Persepolis

9516Persepolis by Marjane Satrapi

I read it as a: paperback

Source: public library

Length: 153 pp

Publisher: Pantheon

Year: 2004

Persepolis is the graphic novel memoir of Satrapi’s early life in Iran. It begins when she was about 10 but gets more in depth when she is around 12-14. She takes her readers through the political upheaval and conflicts that took the region from a progressive nation to the fundamentalist regime most of us think of now, all through the eyes of a young girl who lived through it all.
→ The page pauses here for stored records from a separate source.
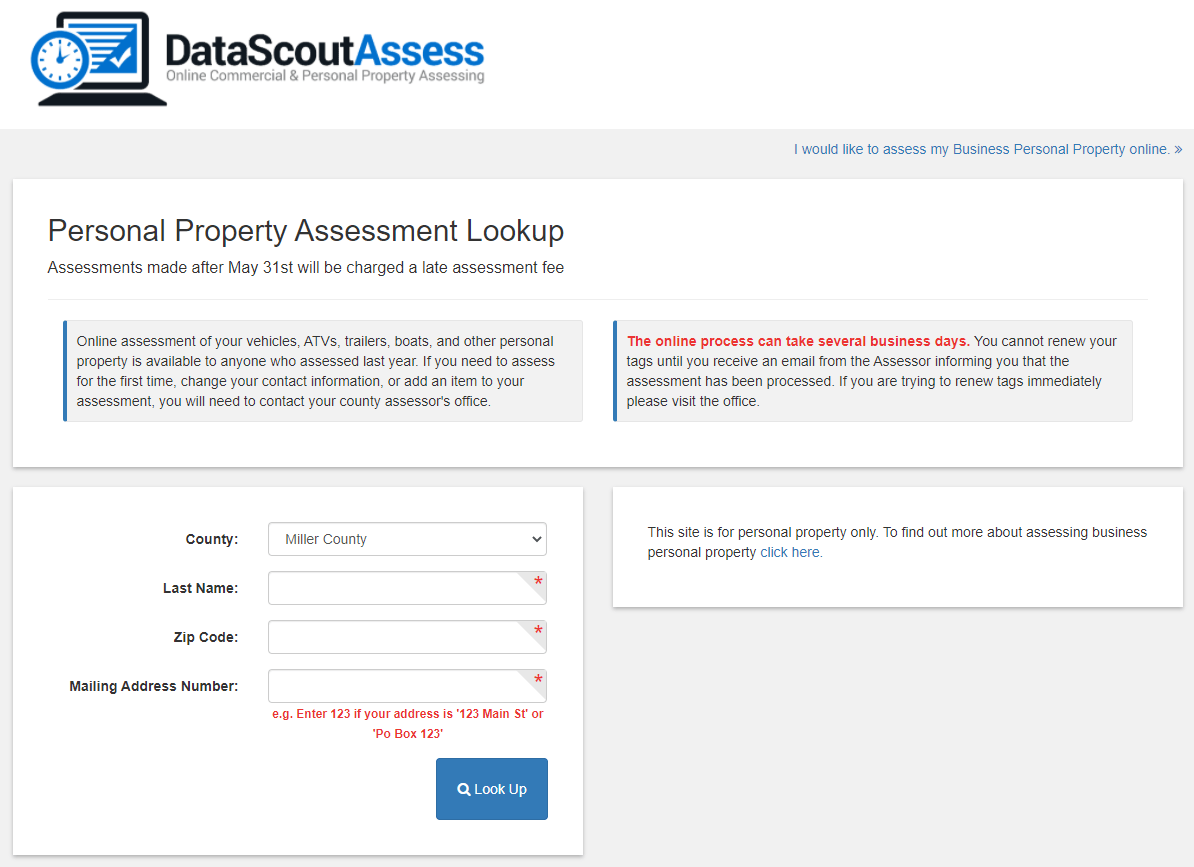The image size is (1194, 867).
Task: Click the blue clock icon in the logo
Action: click(x=59, y=59)
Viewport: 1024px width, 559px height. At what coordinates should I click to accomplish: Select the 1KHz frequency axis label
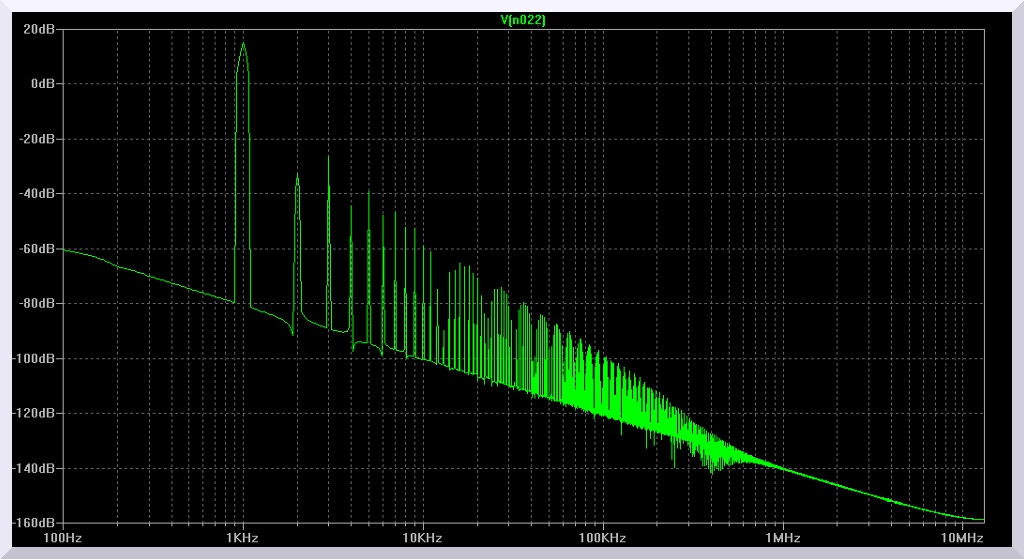[243, 539]
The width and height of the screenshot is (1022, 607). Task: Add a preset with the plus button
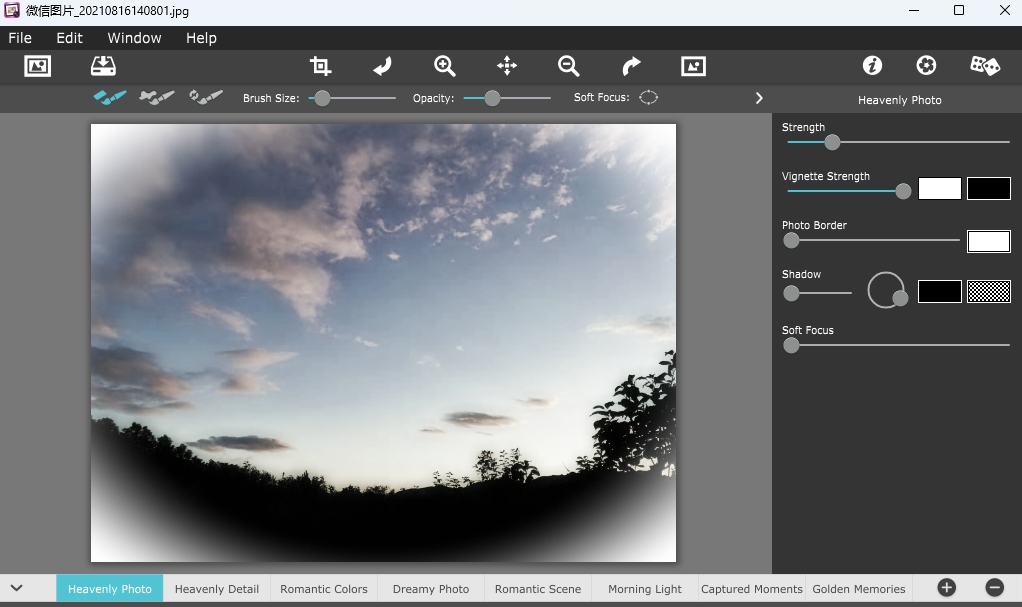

This was an incredible read. I know it’s been out for ages but I only now got around to reading it, and I’m so glad I did. On just a surface level, this is a terrific book to teach people about the basic history of the region and the more recent political issues that have resulted in the rise of such fundamentalism. On a deeper level, it shows readers what it was like to live through it, from being a child who doesn’t really understand what is happening, to a beloved family member being executed, to seeing your best friend’s body lying in rubble because her house got bombed. Yeah, that one hit me right in the feels. If anyone reads this and isn’t moved or doesn’t feel compassion, they’re just fundamentally broken. I think this should be required reading in all modern history classes for high school kids, to be honest.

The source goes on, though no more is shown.